Pourquoi l’ombrelle ? Pourquoi trouée ? Pourquoi le vagabond ? L’ombrelle c’est ce qui protège — et Dieu sait si je le suis, protégé et bordé et couvert et abrité de tous les orages de l’histoire et des grains du malheur. Les trous, ce sont mes faiblesses, mes erreurs, mes folies, le temps qui coule à travers elles, les échecs et les peines, les malheurs — qu’ils soient bénis ! —, la misère de toutes ces choses et les épaules que vous haussez en lisant ces quelques pages : « Ça baisse, ce n’est pas très bon, c’est moins bien que le reste. » Et le vagabond, c’est moi.

Je suis ce vagabond qui court à travers le temps, hélé par tous les miens qui me réclament et m’appellent, tenté par tous les autres qui m’attendent sans le savoir. Je marche à travers l’histoire, ne sachant rien sur moi, ni sur le trajet que je suis, ni sur la ville d’où je viens, ni sur celle où j’arrive, ni pourquoi, ni comment. Je marche. Je passe. Je cours. Je marche parce qu’il faut marcher. Je marche parce que le temps n’est pas venu encore de m’asseoir et de mourir.

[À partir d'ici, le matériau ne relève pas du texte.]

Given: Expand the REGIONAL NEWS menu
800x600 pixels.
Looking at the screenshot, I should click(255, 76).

Il viendra bien ce temps qui donnera enfin la réponse à la question de mon père le long de la pièce d’eau : « Que vas-tu faire de ta vie ? Qu’est-ce que tu comptes faire de ta vie ? » La réponse est : « Je vais mourir. » Je vais mourir. Je vais rejoindre mon père et ma mère dans ces souvenirs qui s’effacent et que j’ai tant aimés. Mais j’en aurai ajouté de nouveaux aux anciens. Je ne serai pas mort pour rien puisque j’aurai vécu et que j’aurai, à mon tour, fabriqué des souvenirs. Et ils peuvent bien être sinistres : ils seront lumineux. Le monde n’est qu’une machine à créer des souvenirs. Au-delà des rires et de la gaieté que j’ai si longtemps caressés, je m’avance vers quelque chose de plus digne et de plus haut : le chagrin, la peine, tout ce qui nous a déchirés, la mort de ceux que nous aimions, la fin de Plessis-lez-Vaudreuil, les amours saccagées et le souvenir de nos crimes. Quel calme ! Quelle douceur ! Quelle paix ! Je suis, dans ce champ de désastres, le vagabond qui passe sous son ombrelle trouée.

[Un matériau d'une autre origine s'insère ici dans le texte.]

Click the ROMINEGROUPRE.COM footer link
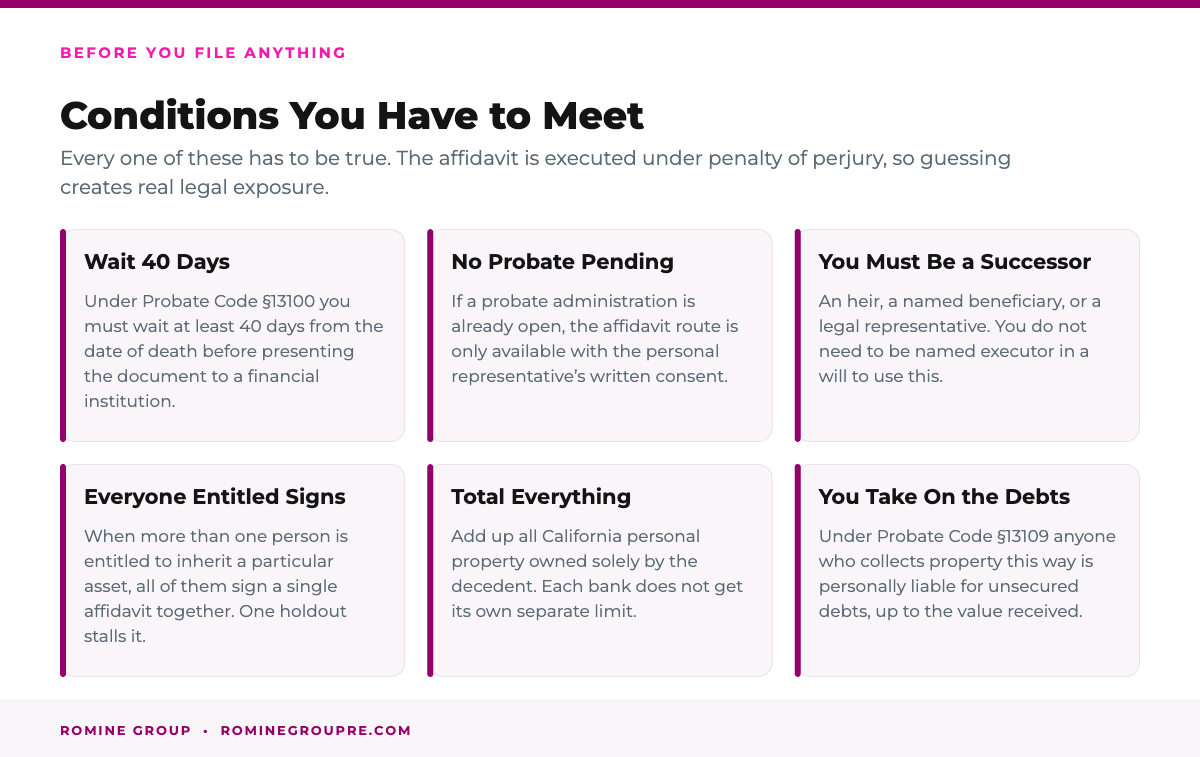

Il passe. Comme il est gai ! Il passe. Le voyez-vous ? C’est un petit bonhomme qui serait insignifiant s’il ne semblait traîner dans son ombrelle trouée un peu de l’histoire du monde et de ce temps qui s’enfuit. On dirait que ses trous attrapent un peu du ciel. La nuit va tomber sur lui, et elle va l’engloutir. Mais il y aura une aube. Il y aura un printemps. Peut-être n’y sera-t- il plus. Mais d’autres y seront pour lui. Il a rêvé d’être les autres. Les autres seront un peu lui.